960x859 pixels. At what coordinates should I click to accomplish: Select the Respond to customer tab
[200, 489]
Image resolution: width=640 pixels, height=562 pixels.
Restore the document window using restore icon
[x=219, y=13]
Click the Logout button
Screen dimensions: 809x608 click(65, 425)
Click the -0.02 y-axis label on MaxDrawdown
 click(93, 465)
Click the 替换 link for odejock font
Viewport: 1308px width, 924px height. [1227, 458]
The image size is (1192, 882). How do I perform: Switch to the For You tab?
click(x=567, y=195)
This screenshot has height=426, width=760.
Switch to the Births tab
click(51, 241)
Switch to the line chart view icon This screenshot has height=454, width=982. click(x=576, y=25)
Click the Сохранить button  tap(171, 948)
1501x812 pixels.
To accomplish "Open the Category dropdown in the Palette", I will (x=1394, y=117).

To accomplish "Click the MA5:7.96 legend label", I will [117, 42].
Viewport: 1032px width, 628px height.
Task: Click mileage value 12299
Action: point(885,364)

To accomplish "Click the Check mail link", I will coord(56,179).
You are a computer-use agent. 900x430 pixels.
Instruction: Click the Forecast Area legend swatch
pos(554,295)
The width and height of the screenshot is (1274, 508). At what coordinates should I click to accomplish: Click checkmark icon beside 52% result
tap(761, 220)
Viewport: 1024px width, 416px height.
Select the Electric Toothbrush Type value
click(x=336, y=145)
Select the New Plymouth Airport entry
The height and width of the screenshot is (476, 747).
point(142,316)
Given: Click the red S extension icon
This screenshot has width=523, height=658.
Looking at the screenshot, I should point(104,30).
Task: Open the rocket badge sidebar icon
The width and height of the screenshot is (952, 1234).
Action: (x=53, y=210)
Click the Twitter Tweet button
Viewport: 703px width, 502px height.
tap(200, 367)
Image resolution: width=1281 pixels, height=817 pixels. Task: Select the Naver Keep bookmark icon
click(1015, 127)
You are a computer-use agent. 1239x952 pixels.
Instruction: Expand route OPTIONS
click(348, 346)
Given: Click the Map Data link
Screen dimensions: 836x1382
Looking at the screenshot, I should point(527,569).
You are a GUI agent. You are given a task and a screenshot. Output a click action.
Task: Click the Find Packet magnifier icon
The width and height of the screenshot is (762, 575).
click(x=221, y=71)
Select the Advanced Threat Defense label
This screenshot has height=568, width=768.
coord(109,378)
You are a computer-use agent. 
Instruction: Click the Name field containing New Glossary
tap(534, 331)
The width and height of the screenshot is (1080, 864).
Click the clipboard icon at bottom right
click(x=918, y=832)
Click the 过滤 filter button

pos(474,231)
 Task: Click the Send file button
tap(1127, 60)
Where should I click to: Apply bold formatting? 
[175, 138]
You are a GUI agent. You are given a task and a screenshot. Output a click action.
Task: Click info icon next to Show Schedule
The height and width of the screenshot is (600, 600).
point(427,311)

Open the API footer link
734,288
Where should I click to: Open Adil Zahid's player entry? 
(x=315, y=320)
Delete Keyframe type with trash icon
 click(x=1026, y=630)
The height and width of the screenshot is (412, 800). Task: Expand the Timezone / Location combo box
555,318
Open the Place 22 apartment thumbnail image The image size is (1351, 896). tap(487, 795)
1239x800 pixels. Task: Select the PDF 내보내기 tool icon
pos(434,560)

### GIVEN INSTRUCTION
Copy each of the records above word for word.

### WRITTEN RESPONSE
960x859 pixels. At what coordinates should I click to accomplish: Select the Respond to customer tab
[200, 489]
Image resolution: width=640 pixels, height=562 pixels.
Restore the document window using restore icon
[x=219, y=13]
Click the Logout button
Screen dimensions: 809x608 click(65, 425)
Click the -0.02 y-axis label on MaxDrawdown
 click(93, 465)
Click the 替换 link for odejock font
Viewport: 1308px width, 924px height. [1227, 458]
The image size is (1192, 882). How do I perform: Switch to the For You tab?
click(x=567, y=195)
This screenshot has height=426, width=760.
Switch to the Births tab
click(51, 241)
Switch to the line chart view icon This screenshot has height=454, width=982. click(x=576, y=25)
Click the Сохранить button  tap(171, 948)
1501x812 pixels.
To accomplish "Open the Category dropdown in the Palette", I will (x=1394, y=117).

To accomplish "Click the MA5:7.96 legend label", I will [117, 42].
Viewport: 1032px width, 628px height.
Task: Click mileage value 12299
Action: point(885,364)

To accomplish "Click the Check mail link", I will coord(56,179).
You are a computer-use agent. 900x430 pixels.
Instruction: Click the Forecast Area legend swatch
pos(554,295)
The width and height of the screenshot is (1274, 508). At what coordinates should I click to accomplish: Click checkmark icon beside 52% result
tap(761, 220)
Viewport: 1024px width, 416px height.
Select the Electric Toothbrush Type value
click(x=336, y=145)
Select the New Plymouth Airport entry
The height and width of the screenshot is (476, 747).
point(142,316)
Given: Click the red S extension icon
This screenshot has width=523, height=658.
Looking at the screenshot, I should point(104,30).
Task: Open the rocket badge sidebar icon
The width and height of the screenshot is (952, 1234).
Action: (x=53, y=210)
Click the Twitter Tweet button
Viewport: 703px width, 502px height.
tap(200, 367)
Image resolution: width=1281 pixels, height=817 pixels. Task: Select the Naver Keep bookmark icon
click(1015, 127)
You are a computer-use agent. 1239x952 pixels.
Instruction: Expand route OPTIONS
click(348, 346)
Given: Click the Map Data link
Screen dimensions: 836x1382
Looking at the screenshot, I should point(527,569).
You are a GUI agent. You are given a task and a screenshot. Output a click action.
Task: Click the Find Packet magnifier icon
The width and height of the screenshot is (762, 575).
click(x=221, y=71)
Select the Advanced Threat Defense label
This screenshot has height=568, width=768.
coord(109,378)
You are a computer-use agent. 
Instruction: Click the Name field containing New Glossary
tap(534, 331)
The width and height of the screenshot is (1080, 864).
Click the clipboard icon at bottom right
click(x=918, y=832)
Click the 过滤 filter button

pos(474,231)
 Task: Click the Send file button
tap(1127, 60)
Where should I click to: Apply bold formatting? 
[175, 138]
You are a GUI agent. You are given a task and a screenshot. Output a click action.
Task: Click info icon next to Show Schedule
The height and width of the screenshot is (600, 600).
point(427,311)

Open the API footer link
734,288
Where should I click to: Open Adil Zahid's player entry? 
(x=315, y=320)
Delete Keyframe type with trash icon
 click(x=1026, y=630)
The height and width of the screenshot is (412, 800). Task: Expand the Timezone / Location combo box
555,318
Open the Place 22 apartment thumbnail image The image size is (1351, 896). tap(487, 795)
1239x800 pixels. Task: Select the PDF 내보내기 tool icon
pos(434,560)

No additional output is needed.